Surescripts was created by pharmacists/pharmacies to connect the prescribers with the dispensers.  They merged with RxHub recently, but the goal is still to provide connectivity.  My impression is that all pharmacies are likely members of a handful of larger corporations/groups which might just keep things manageable.  My impression with labs is that there are thousands - commercial/hospital/group-owned, etc - all doing their own thing, all interested to rake in the money - none interested in unifying the process.  I don't think we'll see an interconnected/unified lab interface system between the hundreds of EMR vendors and thousands of labs anytime in our lifetime.

Ken Sperber's picture

Right--to do this currently requires separate interfaces between each practice and each lab. If e-prescribing were like this--each practice maintaining its own interface with each pharmacy separately, there would be no e-prescribing. Rather, there is a SureScripts clearinghouse which directs traffic among all practices and all pharmacies.
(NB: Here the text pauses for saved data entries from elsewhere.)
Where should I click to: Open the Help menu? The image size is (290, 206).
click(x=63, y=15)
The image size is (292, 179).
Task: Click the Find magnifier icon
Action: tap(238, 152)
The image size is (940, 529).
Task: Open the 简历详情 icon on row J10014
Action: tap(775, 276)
What I am envisioning is a clearinghouse for lab orders (perhaps but not necessarily results also) instead of the current reality in which an individual practice can in theory set it up with individual labs.

David Gorelick's picture

When we went live with our EMR we set up electronic interfaces with 3 labs and 2 imaging centers, basically covering the majority of testing in our community.  Quest, Lifespan, Eastside for labs and XRA, Lifespan for imaging.  The interfaces were quite a chore to set up, it took a lot of time and effort, but it was well worth it - results come into the patient's record populated in the appropriate section.  Trends can be followed, quality reports can be produced - none of which is possible with faxed reports.  Back to your point regarding sending lab orders - we actually chose to not set up bidirectional interfaces at this point.  We print the order and hand it to the patient or fax it to the testing center.  One of the main problems is that interfaces in our EMR could not handle future dated orders, something integral to our workflow.  That being said, I know that many are using bidirectional interfaces succesfully.  Also, I presume it depends upon which EMR you are using as to whether the interfaces are simply a flip of a switch or not - and whether there are added fees involved.